* _Records for locating items_:
BEGIN
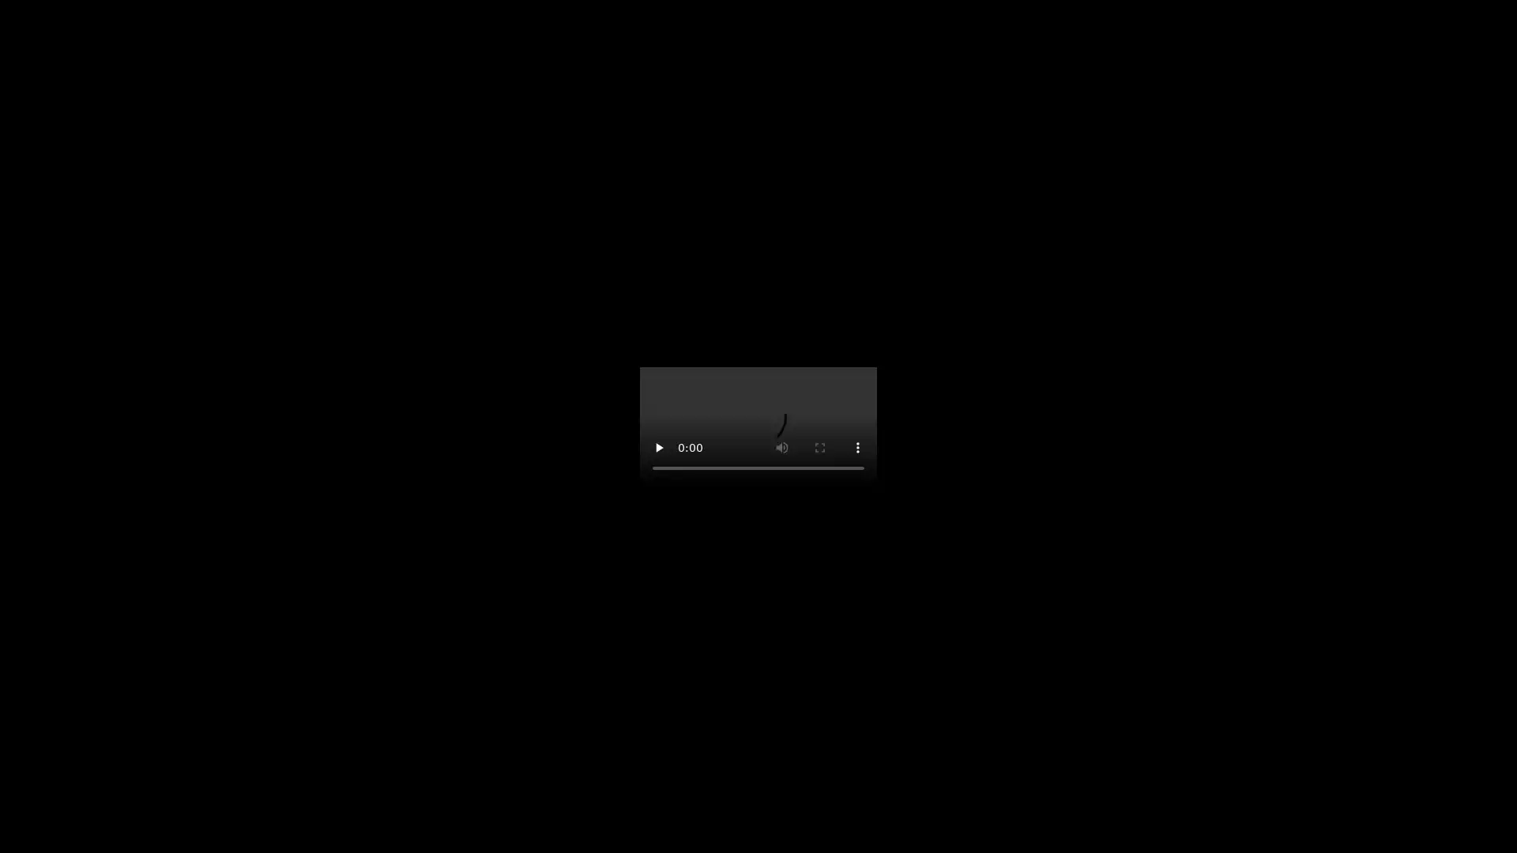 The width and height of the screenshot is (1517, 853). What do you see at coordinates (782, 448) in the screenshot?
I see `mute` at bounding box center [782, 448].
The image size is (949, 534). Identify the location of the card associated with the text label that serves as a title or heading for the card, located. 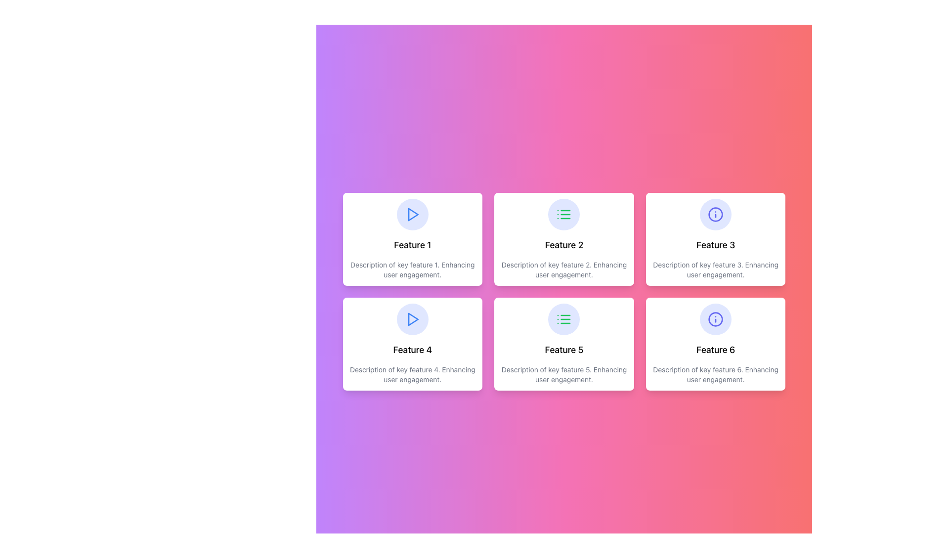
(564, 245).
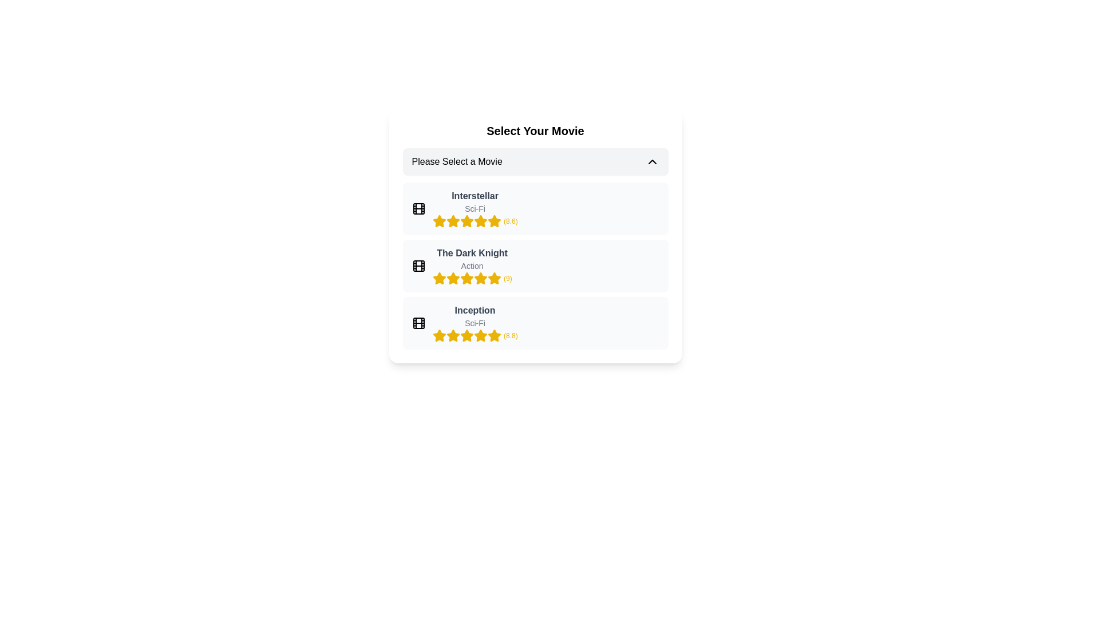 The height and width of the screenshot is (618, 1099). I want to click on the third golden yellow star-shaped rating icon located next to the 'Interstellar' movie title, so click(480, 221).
END
* _Instruction_:
Reproduce the lines of every record above verbatim, omitting the pictures.

* _Correct output_:
 The width and height of the screenshot is (1517, 853). What do you see at coordinates (782, 448) in the screenshot?
I see `mute` at bounding box center [782, 448].
The image size is (949, 534). Identify the location of the card associated with the text label that serves as a title or heading for the card, located. 
(564, 245).
 The height and width of the screenshot is (618, 1099). I want to click on the third golden yellow star-shaped rating icon located next to the 'Interstellar' movie title, so click(480, 221).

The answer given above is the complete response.